Pour l’électrification de  l’arrondissement d’Attogon, dans la commune d’Allada, Lionel Chobli et ses conseillers ont décidé d'adopter l’électrification solaire. Cette décision est motivée par le constat du coût élevé et de la lenteur de la connexion au réseau classique. Lionel Chobli et ses conseillers sont donc soucieux du développement d’Attogon à travers l’électrification à l’énergie solaire, pour faire sortir les populations de la précarité.

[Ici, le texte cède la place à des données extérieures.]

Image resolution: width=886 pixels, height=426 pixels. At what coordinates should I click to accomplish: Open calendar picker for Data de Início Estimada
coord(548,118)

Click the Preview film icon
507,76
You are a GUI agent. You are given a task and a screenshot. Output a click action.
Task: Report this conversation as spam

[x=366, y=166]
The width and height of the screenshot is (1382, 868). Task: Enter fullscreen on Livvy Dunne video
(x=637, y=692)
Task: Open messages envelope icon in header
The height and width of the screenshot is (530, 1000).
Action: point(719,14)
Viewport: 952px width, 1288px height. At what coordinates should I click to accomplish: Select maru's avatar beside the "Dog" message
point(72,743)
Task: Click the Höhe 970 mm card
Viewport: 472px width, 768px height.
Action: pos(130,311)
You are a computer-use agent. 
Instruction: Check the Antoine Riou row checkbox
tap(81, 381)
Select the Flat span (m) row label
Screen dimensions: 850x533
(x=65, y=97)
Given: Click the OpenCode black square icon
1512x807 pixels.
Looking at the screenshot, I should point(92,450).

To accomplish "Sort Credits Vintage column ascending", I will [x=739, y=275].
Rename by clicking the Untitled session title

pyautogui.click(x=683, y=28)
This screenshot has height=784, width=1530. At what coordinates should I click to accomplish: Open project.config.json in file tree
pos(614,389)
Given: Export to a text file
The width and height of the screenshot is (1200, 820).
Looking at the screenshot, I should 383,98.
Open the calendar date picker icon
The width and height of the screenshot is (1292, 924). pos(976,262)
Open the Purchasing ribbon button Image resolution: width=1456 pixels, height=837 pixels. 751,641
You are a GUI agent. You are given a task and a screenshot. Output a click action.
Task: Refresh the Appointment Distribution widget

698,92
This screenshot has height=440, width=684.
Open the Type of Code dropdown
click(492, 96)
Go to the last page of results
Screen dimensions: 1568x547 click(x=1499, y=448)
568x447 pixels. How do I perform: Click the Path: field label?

Pour ce faire Il sera procédé à la promotion des kits solaires à tarif social pour l’éclairage domestique, la fourniture de modules photovoltaïques sur mesure pour les particuliers et les professionnels et l’autonomisation des bâtiments publics pour un meilleur service public administratif, sanitaire et éducatif. Désormais les populations d’Attogon pourront se procurer avec à peine 50.000 CFA voire moins, un kit d’éclairage alimentant jusqu’à 4 ampoules Led et permettant la recharge d’un appareil mobile. Le tout avec une durée de vie estimée à 10 ans. Ceci est le fruit du partenariat entre l’arrondissement, les italiens et autres béninois. Le projet permettra d’éclairer les foyers, d’encourager les écoliers et d’accroître la sécurité.  Le siège de l’arrondissement d’Attogon (non électrifié à ce jour) et le centre de santé seront également équipés, sans oublier le Collège d’Attogon. L’initiative  répond à la vision du Premier Ministre, Lionel Zinsou, qui annonce un programme « Lumière pour Tous au Bénin », axé sur l’énergie hors réseau et les kits solaires. Les populations doivent ces merveilles au Ca d’Attogon dont la clairvoyance et l’efficacité ne sont plus à démontrer.

T. A.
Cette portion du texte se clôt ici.